Methods: We conducted ex vivo tERG using wild-type C57BL/6J and Gnat-/- mice. The dark-adapted isolated retinas were stimulated with 530-nm full-field flashes of light while perfused with controlled avanafil concentrations at 0.1, 0.3, 1, 3, and 10 µM. The inhibition constant of avanafil for light-activated phosphodiesterase 6 (PDE6) was determined from flash responses for rods and cones. The effects of avanafil on bipolar cell signaling were also assessed.

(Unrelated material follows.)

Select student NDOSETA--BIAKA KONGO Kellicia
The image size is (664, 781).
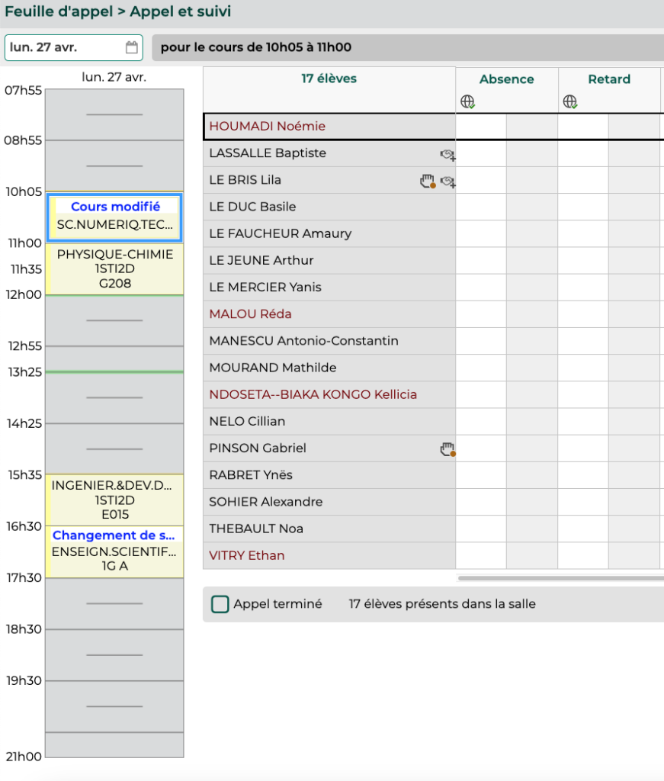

Results: Avanafil exhibited dose-dependent inhibition of rod and cone phototransduction, characterized by slower response kinetics and reduced amplitude of dim flash responses. The inhibition constants for light-activated PDE6 were determined to be 1.74 µM for rods and 6.3 µM for cones. This study demonstrated that avanafil does not inhibit spontaneous PDE6 activity, and it has a lower inhibitory effect on light-activated PDE6 compared to other PDE5 inhibitors like sildenafil and zaprinast. Additionally, we conclude that avanafil primarily impacts photoreceptor cells, with no significant direct effect on rod bipolar cell signaling.

Conclusions: This study provides quantitative insights into avanafil's impact on retinal function, supporting the hypothesis that it has reduced off-target effects on PDE6 and retinal signaling.